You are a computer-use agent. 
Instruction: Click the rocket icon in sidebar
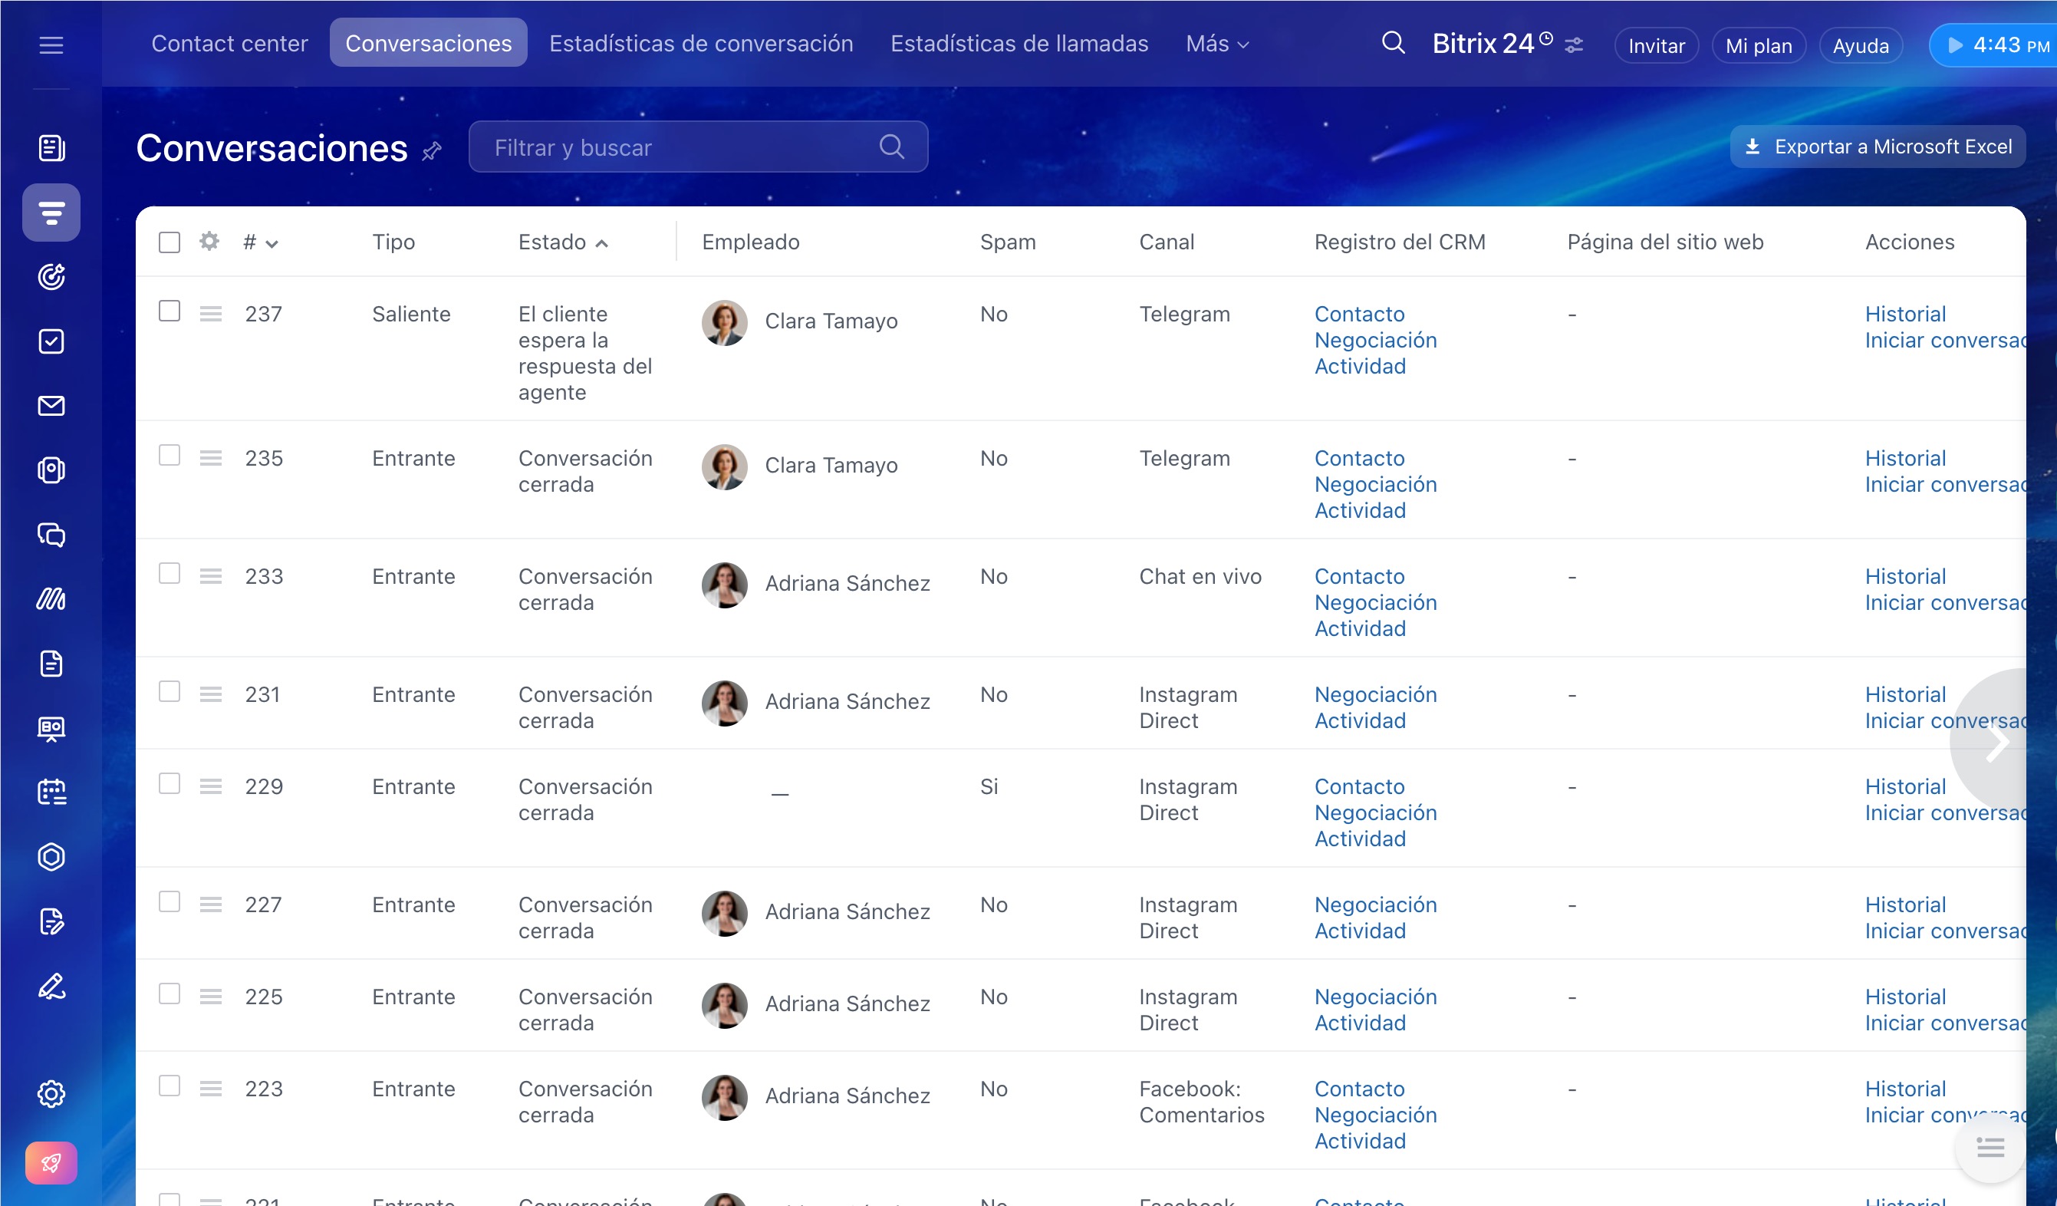coord(51,1162)
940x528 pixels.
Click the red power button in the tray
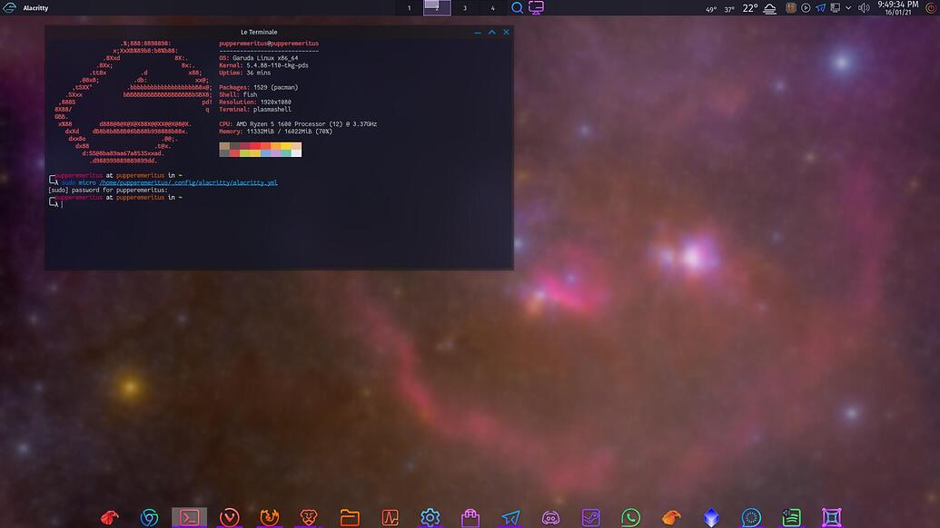[x=930, y=7]
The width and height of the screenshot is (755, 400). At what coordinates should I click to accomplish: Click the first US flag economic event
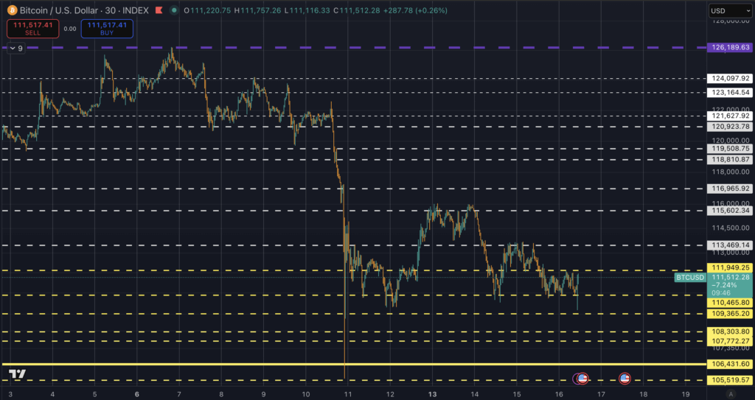pyautogui.click(x=582, y=379)
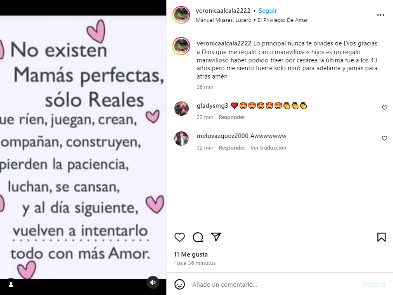393x295 pixels.
Task: Reply to gladysmg3's comment
Action: click(232, 117)
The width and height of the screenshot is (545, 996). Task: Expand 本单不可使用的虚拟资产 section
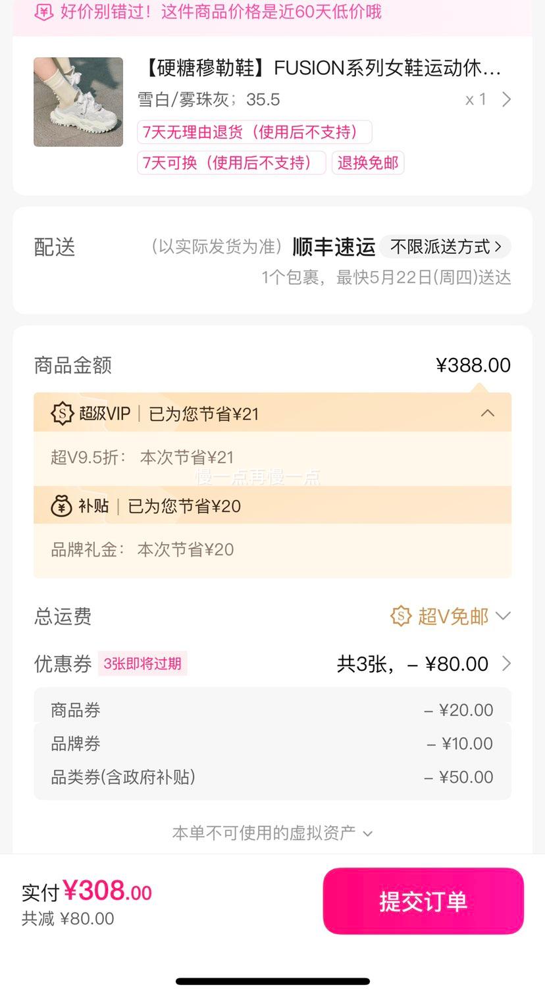(273, 833)
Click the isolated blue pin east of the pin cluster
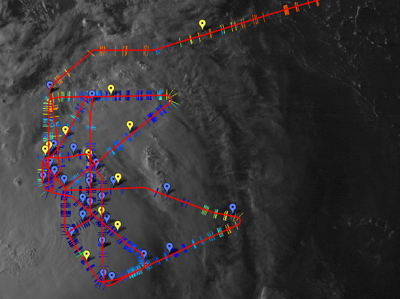Image resolution: width=400 pixels, height=299 pixels. click(167, 187)
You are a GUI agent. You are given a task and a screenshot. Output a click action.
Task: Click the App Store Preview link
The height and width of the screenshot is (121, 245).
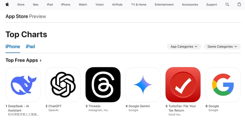click(x=26, y=16)
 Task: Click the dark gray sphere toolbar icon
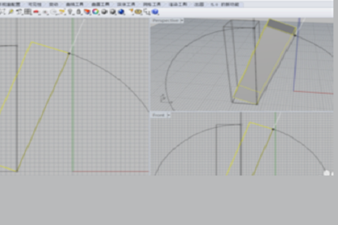[x=113, y=11]
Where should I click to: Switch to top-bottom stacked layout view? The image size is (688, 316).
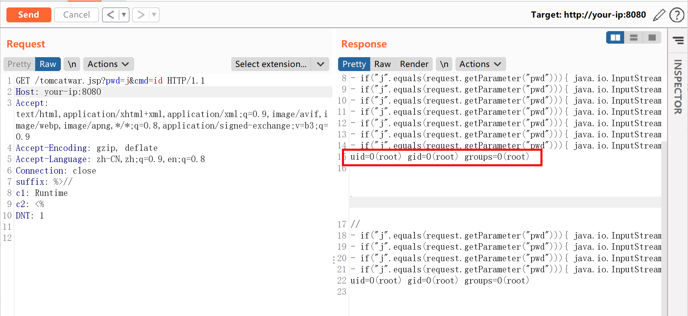tap(634, 38)
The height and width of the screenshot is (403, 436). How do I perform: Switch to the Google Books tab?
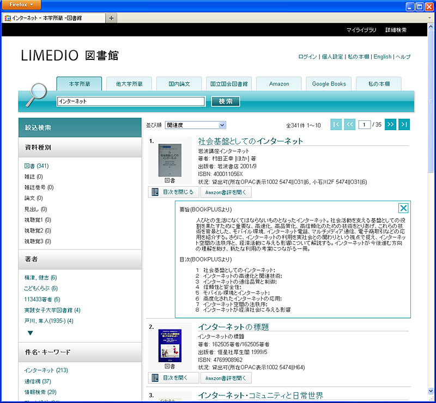(x=329, y=84)
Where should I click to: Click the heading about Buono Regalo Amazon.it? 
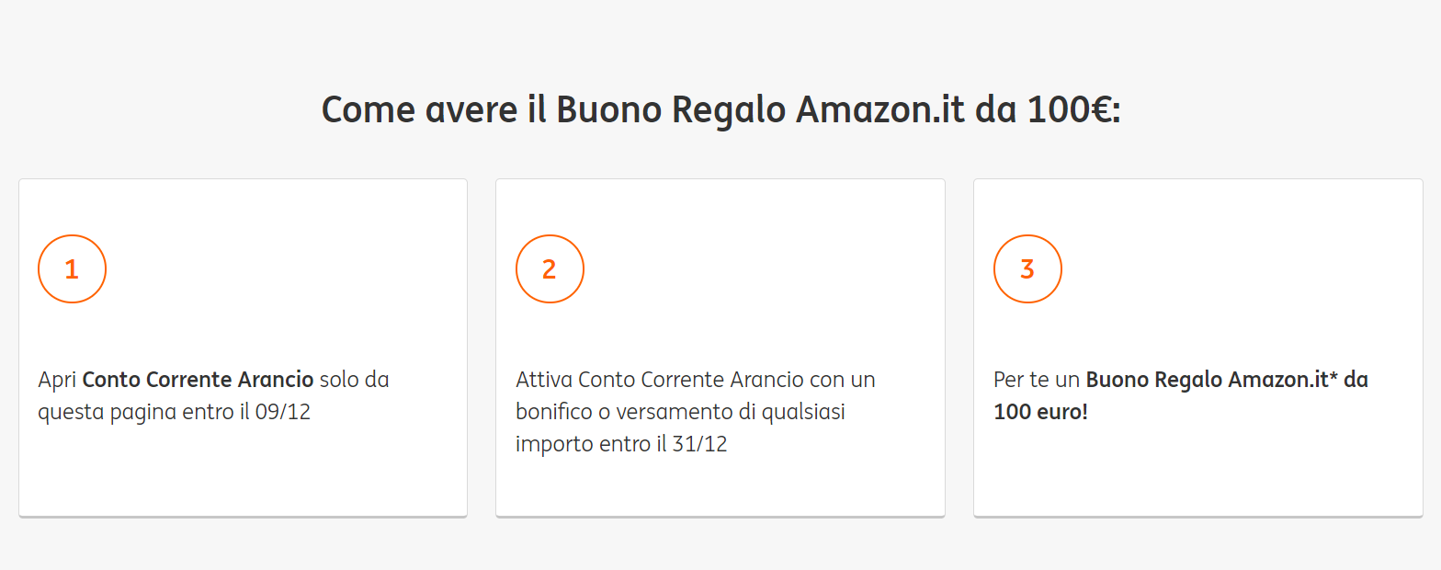[x=721, y=110]
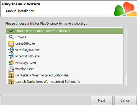Screen dimensions: 137x105
Task: Click the Cancel button
Action: pos(125,100)
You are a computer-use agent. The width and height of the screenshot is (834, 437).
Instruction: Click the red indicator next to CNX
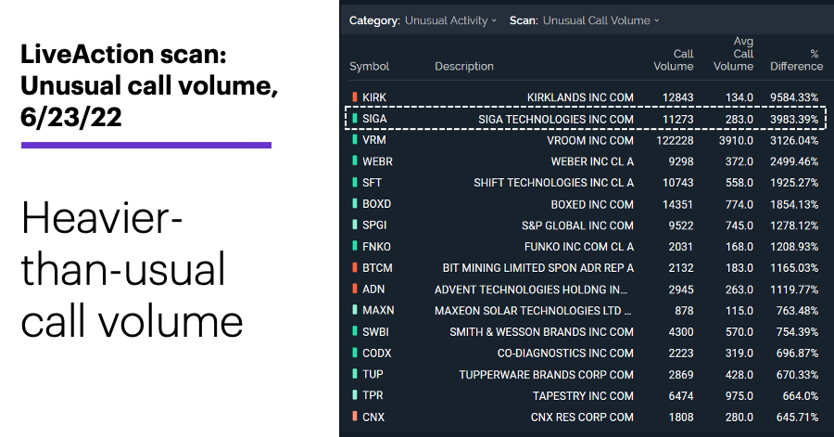(x=355, y=417)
○ ○ ○ ○
▸ **EXERCISE INSTRUCTIONS**:
Copy out the listing above word for word, from first line to last, and leave out every picture.

▸ **TASK OUTPUT**:
You are a computer-use agent. 
Instruction: Click the rocket icon in sidebar
coord(51,1162)
940x528 pixels.
Click the red power button in the tray
[x=930, y=7]
The width and height of the screenshot is (755, 400). At what coordinates should I click to accomplish: Click the first US flag economic event
pyautogui.click(x=582, y=379)
393x295 pixels.
Task: Reply to gladysmg3's comment
Action: click(232, 117)
The width and height of the screenshot is (545, 996). Task: Expand 本单不可使用的虚拟资产 section
(273, 833)
Click the isolated blue pin east of the pin cluster
Image resolution: width=400 pixels, height=299 pixels. click(167, 187)
You are a GUI agent. You are given a task and a screenshot. Output a click action.
Task: Click the App Store Preview link
The height and width of the screenshot is (121, 245).
click(x=26, y=16)
 Task: Click the dark gray sphere toolbar icon
[x=113, y=11]
Where should I click to: Switch to top-bottom stacked layout view? The image size is (688, 316).
tap(634, 38)
The height and width of the screenshot is (403, 436). How do I perform: Switch to the Google Books tab?
(x=329, y=84)
Where should I click to: Click the heading about Buono Regalo Amazon.it? 
[x=721, y=110]
Screen dimensions: 137x105
Task: Click the Cancel button
Action: pos(125,100)
You are a computer-use agent. The width and height of the screenshot is (834, 437).
Instruction: Click the red indicator next to CNX
(x=355, y=417)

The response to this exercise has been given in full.